HIPAA violations carry hefty costs. The U.S. Department of Health and Human Services’ Office for Civil Rights can levy fines as high as $1.5 million for those it deems to have willfully neglected HIPAA regulations. Violations can also be subject to federal prosecution, resulting in separate penalties and even a prison sentence. As if that isn’t enough, the OCR lists HIPAA breaches that affect 500 or more individuals on its website, dubbed the “wall of shame” by those in the industry.

“In addition to potential penalties, it can be hard for an employer to just sweep [violations] under the rug,” says Raaii.

Assessing employee federal protections

Under the 1978 Pregnancy Discrimination Act, any employment decision based on pregnancy, childbirth, or related medical conditions is considered unlawful sex discrimination. The Equal Employment Opportunity Commission has also taken the explicit position that abortion is protected under Title VII, and a federal appeals court in Philadelphia ruled in 2008 that Title VII prevents employers from terminating an employee for seeking an abortion. 

Given the precedent of federal preemption, meaning federal laws trump state laws, Title VII protections will likely supersede any state rulings. Employee requests for abortion leave could also fall under the Family and Medical Leave Act, a federal law requiring employers to provide  leave for qualified medical and family reasons.

“Not only could Title VII be implicated if they fired an employee for either having an abortion or seeking care to have the procedure, they could also, if asked for a leave, be in violation of the FMLA,” Bronchetti says.

Despite federal preemption, antiabortion states and conservative legal groups will likely try to challenge Title VII protections. They’ll also likely target the abortion travel benefits employers offer, calling it discriminatory, as evidenced by Dick’s Sporting Goods. The conservative legal group America First Legal, led by former Trump White House senior advisor Stephen Miller, filed a complaint with the EEOC on July 13 challenging Dick’s abortion travel policy. The complaint argues that offering travel compensation to women seeking abortion care but not other pregnant women violates Title VII because employers can’t discriminate “with respect to compensation, terms, conditions, or privileges of employment because of childbirth.”

“I see that as a huge issue that will ultimately make its way through the courts, but also an issue that employers and states that have very strict abortion statutes are going to have to grapple with in the weeks and months to come,” Bronchetti says.

The right to an abortion is a hotly debated issue and, as such, employees will fall on either side.
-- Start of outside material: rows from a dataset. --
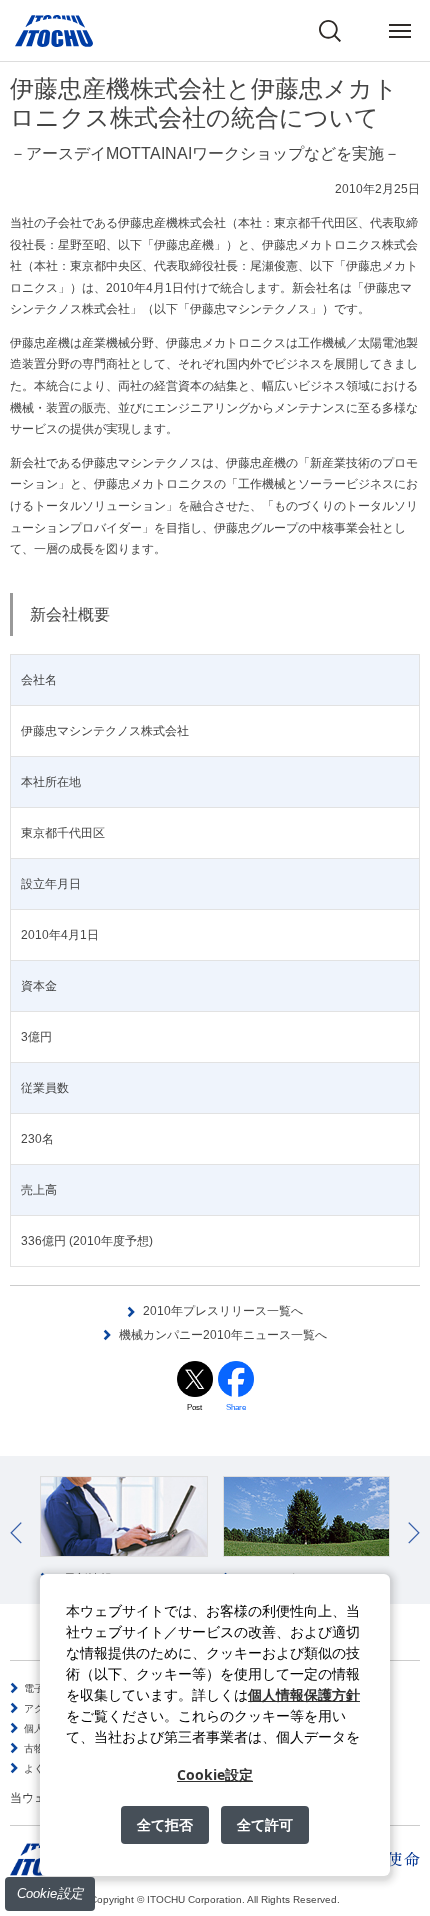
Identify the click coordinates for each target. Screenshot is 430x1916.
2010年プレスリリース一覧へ (223, 1311)
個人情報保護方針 (304, 1694)
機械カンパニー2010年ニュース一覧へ (223, 1335)
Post (194, 1407)
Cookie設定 (50, 1893)
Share (236, 1407)
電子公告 (44, 1688)
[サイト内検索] (330, 31)
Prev (16, 1533)
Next (414, 1533)
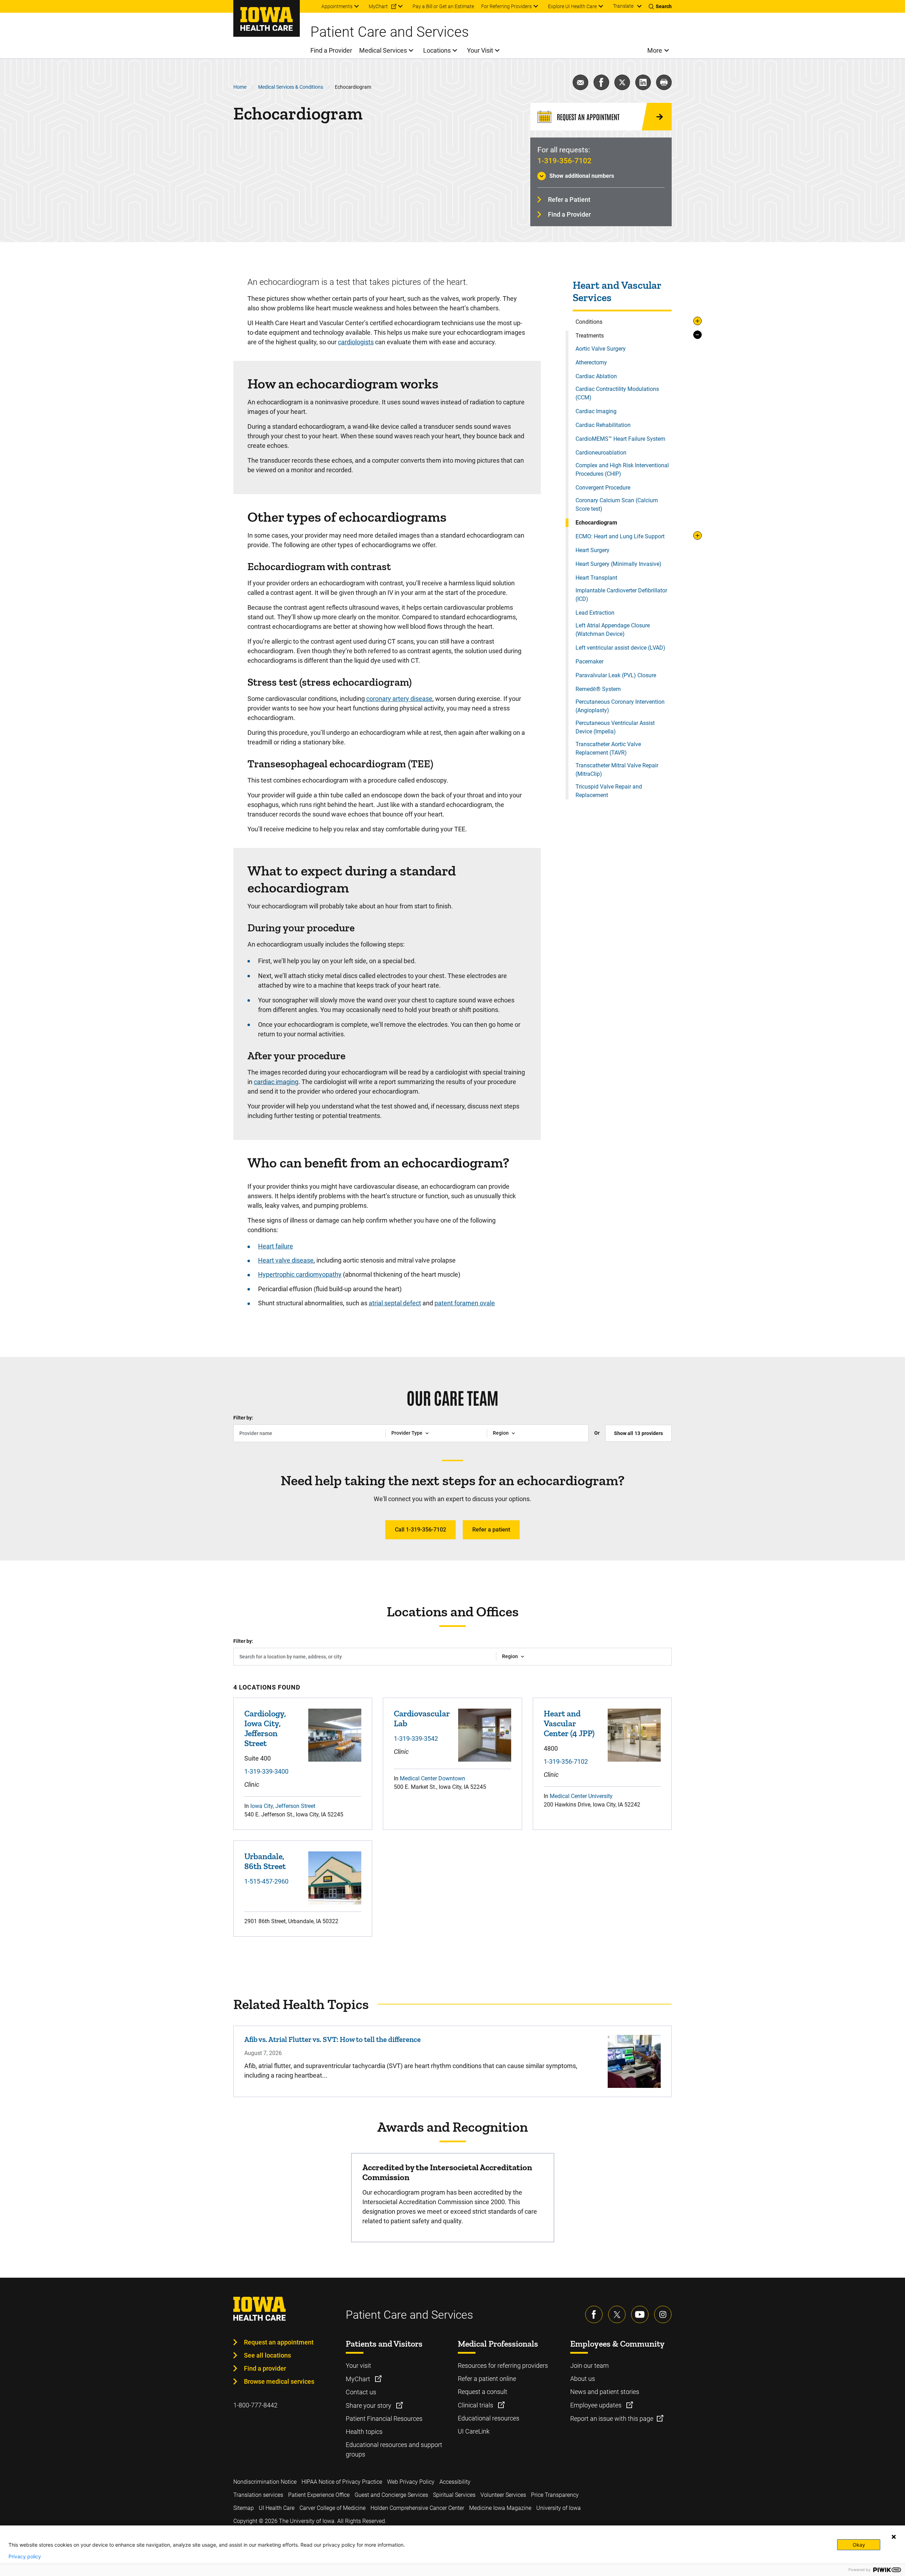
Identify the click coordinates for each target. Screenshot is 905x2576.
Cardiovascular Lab (422, 1718)
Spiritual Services (454, 2495)
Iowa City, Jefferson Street (282, 1806)
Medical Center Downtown (432, 1778)
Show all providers (638, 1433)
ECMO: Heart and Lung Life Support (620, 536)
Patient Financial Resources (384, 2418)
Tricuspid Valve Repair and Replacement (609, 790)
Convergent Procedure (603, 487)
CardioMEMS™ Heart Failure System (620, 438)
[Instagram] (663, 2314)
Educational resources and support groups (394, 2449)
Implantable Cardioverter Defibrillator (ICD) (621, 594)
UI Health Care (276, 2508)
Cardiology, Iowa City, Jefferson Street (265, 1728)
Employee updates (596, 2405)
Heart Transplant (596, 577)
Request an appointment (279, 2342)
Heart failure (275, 1246)
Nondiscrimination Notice (265, 2481)
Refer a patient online (487, 2378)
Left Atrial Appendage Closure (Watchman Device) (613, 629)
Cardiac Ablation (596, 376)
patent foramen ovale (464, 1303)
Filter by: (243, 1418)
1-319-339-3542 (416, 1738)
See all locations (267, 2355)
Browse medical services (279, 2381)
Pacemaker (589, 661)
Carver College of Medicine (332, 2508)
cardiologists (356, 342)
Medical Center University (581, 1796)
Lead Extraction (595, 612)
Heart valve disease (286, 1260)
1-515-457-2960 (266, 1881)
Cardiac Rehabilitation (603, 425)
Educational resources (488, 2418)
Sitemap (243, 2508)
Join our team (589, 2365)
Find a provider (265, 2368)
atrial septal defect (395, 1303)
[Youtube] (640, 2314)
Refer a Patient (569, 199)
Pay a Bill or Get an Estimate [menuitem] (443, 6)
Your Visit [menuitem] (480, 50)
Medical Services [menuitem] (383, 50)
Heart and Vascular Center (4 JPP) (569, 1723)
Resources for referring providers (503, 2365)
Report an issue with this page (611, 2418)
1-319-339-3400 (266, 1771)
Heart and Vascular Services (617, 291)
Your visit (358, 2365)
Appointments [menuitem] (336, 6)
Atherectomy (591, 362)
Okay (859, 2545)
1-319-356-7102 (564, 161)
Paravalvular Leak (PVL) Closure (616, 675)
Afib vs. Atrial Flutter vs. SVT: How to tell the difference (332, 2039)
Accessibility (455, 2481)
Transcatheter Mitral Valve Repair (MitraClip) (617, 769)
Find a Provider (569, 214)
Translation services (258, 2495)
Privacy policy (24, 2556)
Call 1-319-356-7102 (420, 1529)
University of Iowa (558, 2508)
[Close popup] (894, 2537)
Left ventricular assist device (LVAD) (620, 647)
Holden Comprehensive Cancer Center (417, 2508)
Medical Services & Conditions (290, 87)
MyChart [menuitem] (378, 6)
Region (501, 1433)
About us (582, 2378)
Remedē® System (598, 689)
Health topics (364, 2431)
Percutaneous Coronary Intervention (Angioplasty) (620, 706)
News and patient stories (604, 2391)
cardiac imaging (276, 1081)
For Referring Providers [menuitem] (506, 6)
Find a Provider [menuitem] (331, 50)
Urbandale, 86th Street (265, 1861)
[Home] (266, 18)
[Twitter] (617, 2314)
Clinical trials (476, 2405)
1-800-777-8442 (255, 2405)
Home (239, 87)
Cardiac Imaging (596, 411)
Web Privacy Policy (410, 2481)
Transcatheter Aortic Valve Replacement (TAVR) (608, 748)
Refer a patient (491, 1529)
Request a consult (482, 2391)
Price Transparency (555, 2495)
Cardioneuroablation (601, 452)
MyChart (359, 2379)
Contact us (361, 2392)
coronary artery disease (399, 698)
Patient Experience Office (319, 2495)
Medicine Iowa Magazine (500, 2508)
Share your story (369, 2405)
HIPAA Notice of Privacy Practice (342, 2481)
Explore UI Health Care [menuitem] (572, 6)
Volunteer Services (503, 2495)
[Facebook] (594, 2314)
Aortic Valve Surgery (601, 348)
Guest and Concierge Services (391, 2495)
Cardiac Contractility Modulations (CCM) (617, 393)
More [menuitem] (654, 50)
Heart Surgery (592, 550)
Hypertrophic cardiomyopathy (299, 1274)
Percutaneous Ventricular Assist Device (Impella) (615, 727)
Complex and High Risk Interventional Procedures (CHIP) (622, 469)
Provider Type (406, 1433)
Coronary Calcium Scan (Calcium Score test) (617, 504)
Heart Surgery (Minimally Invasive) (618, 564)
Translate (623, 6)
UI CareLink (474, 2431)
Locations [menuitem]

Companies can’t fire workers for taking a stance for or against abortion rights and corresponding corporate policies. Employees protesting abortion-related policies could argue that they’re protected by the National Labor Relations Act, which allows employees to protest any terms and conditions of employment with which they disagree. 

“Employers need to prepare themselves for the possibility that they may not be able to take action if they disagree with that employee’s view because those rights are likely protected,” Bronchetti says. “There has to be some awareness and sensitivity to employers knowing that this is by far an issue that not everyone can agree on.”